A common question we are asked here at The Malted Meeple is “What game is best for two players?” While there is of course no wrong answer, the game that I prefer to recommend and to teach is Patchwork.

This unassuming game about creating beautiful patchwork quilts was designed by Uwe Rosenberg, the name behind titles such as Bohnanza, Glass Road, and Agricola. While many of his games are known for their complexity, Patchwork is incredibly simple and very approachable. I describe it as a bit like Tetris with patchwork pieces!

In the real world, patchwork is a form of needlework that involves sewing together pieces of fabric into a larger design. Historically, it was a way to make use of leftover pieces of cloth to create clothing and quilts and to avoid waste. In today’s world, patchwork has evolved into an art form. Designers like to use uneven pieces of fabrics to create especially beautiful textiles. Part of the challenge of creating a beautiful quilt is finding the best way to make the available patches fit together. It’s this challenge that drives Patchwork the game as well.

To set up a game of Patchwork, each player takes a quilt board and corresponding time token and places the time token on the time board in the middle of the table. Next, players will place the regular patches in a circle around the time board, and the small leather patches on the time board. Finally, place the Neutral token next to the smallest patch on the playing surface.

When playing a game of Patchwork, players will not necessarily alternate between turns. Whichever player’s turn marker is furthest behind takes their turn. It is possible that a player can take multiple turns in a row before their opponent can take one.

Each turn a player may either advance and receive buttons or take and place a patch. When advancing and receiving buttons the player moves their time token so that it occupies the space in front of their opponent’s time token, and then takes buttons equal to the number of spaces moved. When taking and placing a patch, the player chooses a patch from the three in front of the neutral token and moves the token to where the patch was last. They then pay for the chosen patch by returning a number of buttons to the supply and moving their time token on the time board. Finally, the player places the patch on their quilt board in any orientation they like. Once placed, the patch cannot be adjusted for the remainder of the game.

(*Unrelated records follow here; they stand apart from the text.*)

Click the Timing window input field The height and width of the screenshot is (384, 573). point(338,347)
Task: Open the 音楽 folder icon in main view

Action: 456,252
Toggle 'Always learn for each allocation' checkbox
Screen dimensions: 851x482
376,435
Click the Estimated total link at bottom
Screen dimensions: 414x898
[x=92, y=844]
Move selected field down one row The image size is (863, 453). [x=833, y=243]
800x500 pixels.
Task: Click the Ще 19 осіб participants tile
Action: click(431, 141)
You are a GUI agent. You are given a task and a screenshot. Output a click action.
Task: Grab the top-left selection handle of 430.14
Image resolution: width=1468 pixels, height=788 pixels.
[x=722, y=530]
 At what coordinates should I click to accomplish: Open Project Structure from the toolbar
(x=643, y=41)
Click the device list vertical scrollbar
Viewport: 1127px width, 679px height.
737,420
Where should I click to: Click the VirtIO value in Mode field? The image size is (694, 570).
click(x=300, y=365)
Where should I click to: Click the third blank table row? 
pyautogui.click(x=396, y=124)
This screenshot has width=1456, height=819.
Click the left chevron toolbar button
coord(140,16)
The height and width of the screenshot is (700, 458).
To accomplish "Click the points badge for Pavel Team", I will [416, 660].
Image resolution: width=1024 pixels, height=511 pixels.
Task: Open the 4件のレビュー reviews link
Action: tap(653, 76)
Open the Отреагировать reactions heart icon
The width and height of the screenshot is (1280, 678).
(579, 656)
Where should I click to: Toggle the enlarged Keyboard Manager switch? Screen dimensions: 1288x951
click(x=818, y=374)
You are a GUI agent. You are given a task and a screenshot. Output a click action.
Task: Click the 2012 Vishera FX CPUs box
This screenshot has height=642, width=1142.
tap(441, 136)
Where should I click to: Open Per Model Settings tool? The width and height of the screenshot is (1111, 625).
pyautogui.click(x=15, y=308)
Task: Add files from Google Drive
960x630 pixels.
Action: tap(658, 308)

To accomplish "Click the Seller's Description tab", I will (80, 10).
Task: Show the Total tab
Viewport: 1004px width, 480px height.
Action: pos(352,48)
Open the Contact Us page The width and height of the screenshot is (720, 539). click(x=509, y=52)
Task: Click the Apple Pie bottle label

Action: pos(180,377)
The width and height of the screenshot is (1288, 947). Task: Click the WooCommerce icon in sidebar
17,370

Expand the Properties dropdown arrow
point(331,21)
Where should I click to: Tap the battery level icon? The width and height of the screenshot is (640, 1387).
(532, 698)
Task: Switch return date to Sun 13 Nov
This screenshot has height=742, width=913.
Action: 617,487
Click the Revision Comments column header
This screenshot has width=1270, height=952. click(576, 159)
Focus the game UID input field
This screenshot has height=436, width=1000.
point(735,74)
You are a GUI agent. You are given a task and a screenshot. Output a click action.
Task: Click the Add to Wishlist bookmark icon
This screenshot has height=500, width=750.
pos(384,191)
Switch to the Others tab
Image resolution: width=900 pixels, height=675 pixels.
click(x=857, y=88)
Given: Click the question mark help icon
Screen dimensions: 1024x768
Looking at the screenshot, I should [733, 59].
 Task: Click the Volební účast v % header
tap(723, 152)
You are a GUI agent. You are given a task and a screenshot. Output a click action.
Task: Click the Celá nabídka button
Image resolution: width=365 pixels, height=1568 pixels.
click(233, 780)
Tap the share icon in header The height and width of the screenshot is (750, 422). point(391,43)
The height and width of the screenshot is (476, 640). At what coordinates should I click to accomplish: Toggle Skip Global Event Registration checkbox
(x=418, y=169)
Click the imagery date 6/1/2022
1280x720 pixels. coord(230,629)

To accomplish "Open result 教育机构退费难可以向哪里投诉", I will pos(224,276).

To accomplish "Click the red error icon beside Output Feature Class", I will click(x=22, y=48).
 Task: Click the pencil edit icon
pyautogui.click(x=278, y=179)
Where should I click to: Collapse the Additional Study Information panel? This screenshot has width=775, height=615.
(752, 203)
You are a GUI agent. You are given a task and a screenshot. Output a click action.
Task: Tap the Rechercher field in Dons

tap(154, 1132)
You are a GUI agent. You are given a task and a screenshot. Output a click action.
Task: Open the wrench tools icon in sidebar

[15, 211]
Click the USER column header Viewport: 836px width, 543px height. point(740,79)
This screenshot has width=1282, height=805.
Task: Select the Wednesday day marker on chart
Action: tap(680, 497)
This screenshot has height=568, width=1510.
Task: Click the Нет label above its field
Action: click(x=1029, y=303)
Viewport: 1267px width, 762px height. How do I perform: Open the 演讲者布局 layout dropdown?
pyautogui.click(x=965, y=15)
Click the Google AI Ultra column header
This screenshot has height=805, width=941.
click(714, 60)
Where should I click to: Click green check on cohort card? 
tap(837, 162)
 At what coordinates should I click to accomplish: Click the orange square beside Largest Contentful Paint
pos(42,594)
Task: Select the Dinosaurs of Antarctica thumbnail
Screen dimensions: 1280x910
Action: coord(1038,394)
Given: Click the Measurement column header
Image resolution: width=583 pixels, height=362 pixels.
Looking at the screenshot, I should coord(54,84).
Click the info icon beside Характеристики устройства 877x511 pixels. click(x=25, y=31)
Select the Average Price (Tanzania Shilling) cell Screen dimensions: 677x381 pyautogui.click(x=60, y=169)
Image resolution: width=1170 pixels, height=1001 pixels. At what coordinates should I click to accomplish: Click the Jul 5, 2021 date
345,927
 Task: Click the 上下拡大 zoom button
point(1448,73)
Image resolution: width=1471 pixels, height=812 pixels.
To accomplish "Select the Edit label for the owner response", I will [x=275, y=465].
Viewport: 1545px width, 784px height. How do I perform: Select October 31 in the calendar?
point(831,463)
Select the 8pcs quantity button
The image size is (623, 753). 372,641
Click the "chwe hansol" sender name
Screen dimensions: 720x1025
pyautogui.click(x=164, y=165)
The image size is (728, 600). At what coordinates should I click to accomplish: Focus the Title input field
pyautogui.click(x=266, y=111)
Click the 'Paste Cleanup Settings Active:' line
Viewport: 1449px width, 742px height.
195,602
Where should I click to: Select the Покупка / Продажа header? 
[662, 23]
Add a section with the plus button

While moving the time marker, players will pass special spaces on the board. When passing a special patch on the board, take the patch and place it on your board. When moving past a button on the time board, the player earns buttons equal to the number of buttons on all of the patches on their quilt board. There is also a bonus tile which rewards seven buttons for the first player to successfully cover a 7 by 7 area on their quilt board. At the end of the game players lose two buttons for each tile they leave uncovered. The winner of the game is the player with the most buttons left.

We hope you will enjoy this delightful and unique two player game. On your next outing to the Malted Meeple, grab a pint of your favorite beverage and begin crafting your very own artistic tapestry!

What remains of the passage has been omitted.